▶ _Things to do_
1. List every year given as a number in the text about Benner's years as a stay-at-home dad below.
2. Please write the next part of the text about Benner's years as a stay-at-home dad, picking up after its last sentence.

*** Given text Section Begins ***

But after being a stay-at-home dad for 12 years, Benner said he found something to say.
The now Robbinsville resident’s first book, “Life is Short, Laundry is Eternal,” was released earlier this month by Spry Publishing. It is about Benner’s time as a stay-at-home dad and what he’s learned along the way.
Benner said he never planned to be a stay-at-home dad, but when his wife became pregnant with their first child, Cole, it became clear that someone should stay home to raise their child. “We started looking around at daycare centers and I only got to the first one and I came home and I said to my wife, ‘I don’t think we should do this, one of us should stay home,’” Benner said.
And while traditionally it’s the wife who stays home to raise the kids, Benner said, his wife’s promising career in pharmacuticals left him to be the more ideal choice.
But Benner said he didn’t mind at all.
“I’ve always loved kids,” he said. “I thought, ‘I could be a great stay-at-home dad, this’ll be fantastic.’”
Benner said he quit his job as a graphic designer at a credit union a few months before Cole was born, learned how to change diapers and started his new job as a full-time, stay-at-home dad in early 2000.
Soon he and his wife started talking about having another child, but they decided to wait until Cole was a little bit older.
“The stay-at-home dad thing was going well and I felt that I was good at it in the beginning,” he said. “But I have to admit, Cole was such an easy child after the first few months, there were times that I thought, ‘Am I good at this? Or is he just a really easy kid to take care of and let’s not find out that I’m not good at this by adding another baby to this situation.’”
Five years after Cole was born, Benner said his daughter, Arden, was born.
But in 2006, when Arden was 2 years old, she was diagnosed with type 1 diabetes.
“I got kind of overwhelmed,” he said. “I struggled for a while and I felt cloudy all the time.”
Knowing that he couldn’t cure his daughter of diabetes, Benner said he searched for ways that he could be helpful to others grappling with the disease.
In 2007, Benner started writing the blog Arden’s Day to help people understand
diabetes, he said.
But only a month after Benner started writing, he realized it did more than help people understand diabetes, it helped support people going through similar situations, he said.

*** Given text Section Ends ***
*** Data below Section Begins ***

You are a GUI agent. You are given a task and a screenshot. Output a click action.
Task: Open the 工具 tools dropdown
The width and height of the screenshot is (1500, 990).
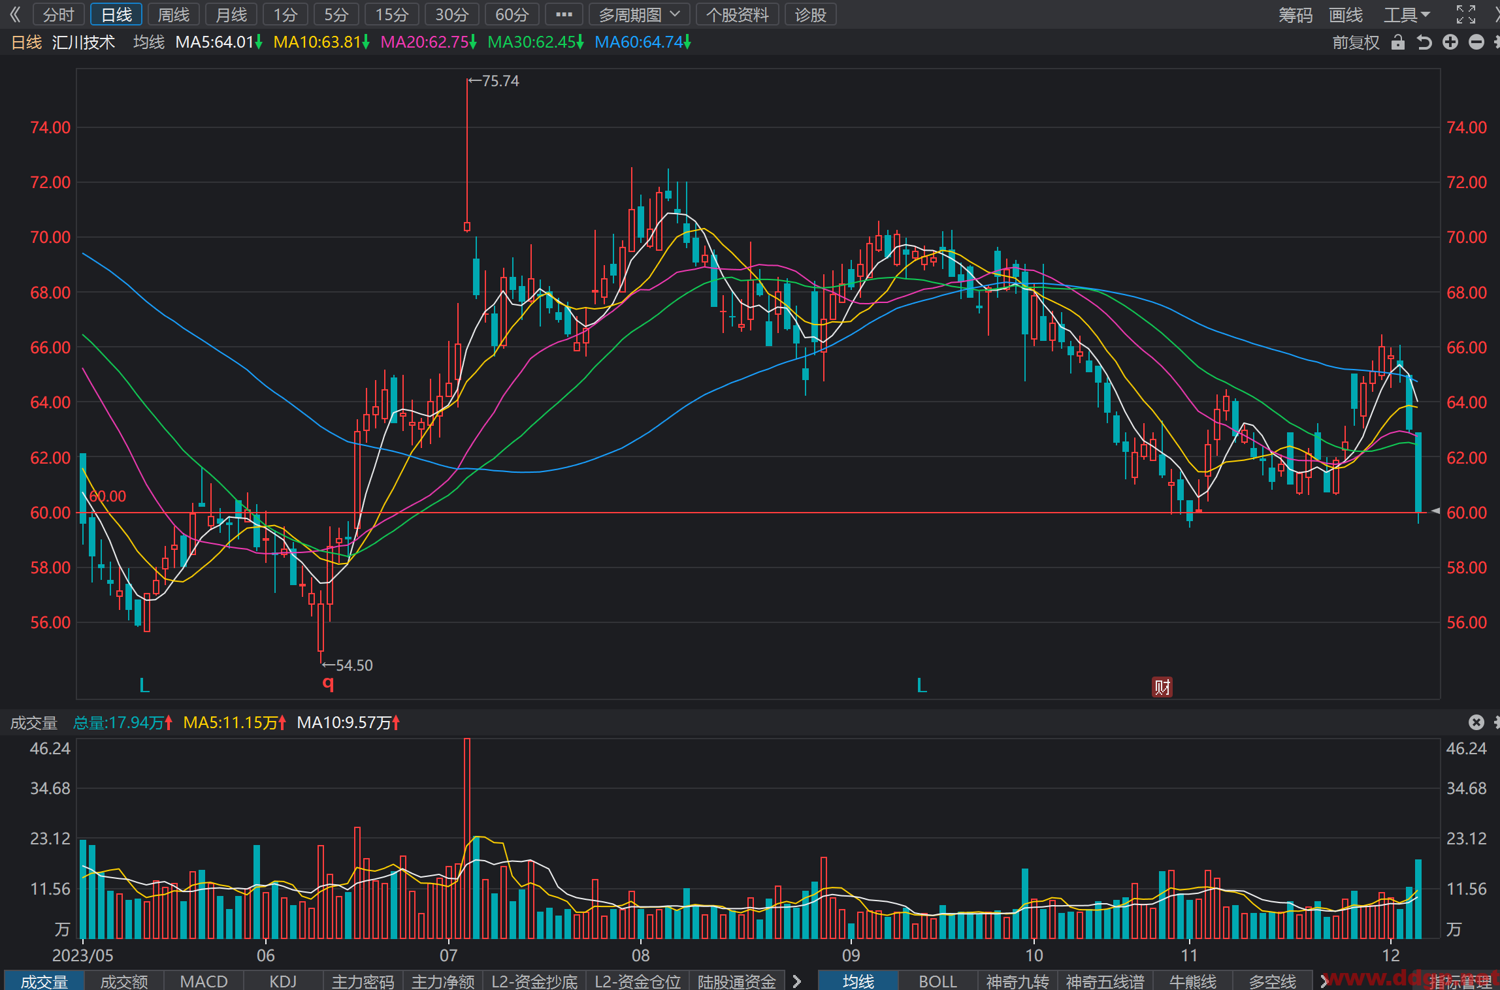pos(1407,14)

*** Data below Section Ends ***

▶ _Answer section_
1. 2000, 2006, 2007

2.
“It wasn’t the writing that got me hooked to the blog,” Benner said. “It was literally the idea that it was helping other people. It helps me that it helps them.”
Benner said his blog also helped improve his writing — and it led to his first book deal.
“Another blogger got a book deal and she asked me to write a sidebar for her book,”
Benner said. “A few months later, through like insane happenstance, I found myself on the phone with her publisher because I hadn’t sent in some information I was supposed to send in.”
“I just remember thinking, ‘When am I ever going to be on the phone with a book publisher again? This is it, man. Go!’” he said.
When the publisher got done explaining to Benner how one gets a book deal, he said he just blurted out his idea.
Benner said the publisher pitched the idea and the next week, he received a call asking for a sample table of contents.
“My wife asked me if I could write a book,” he said. “I told her, ‘I have no idea.’”
But Benner said the whole process came easily to him and he finished writing the book in six months.
“It’s the book I’ve been thinking about for a decade,” he said.
And while Benner said he spends most of his time wiping things off, vacuuming or doing laundry, he said that he sees his stay-at-home duties as part of giving his kids the best launch in life.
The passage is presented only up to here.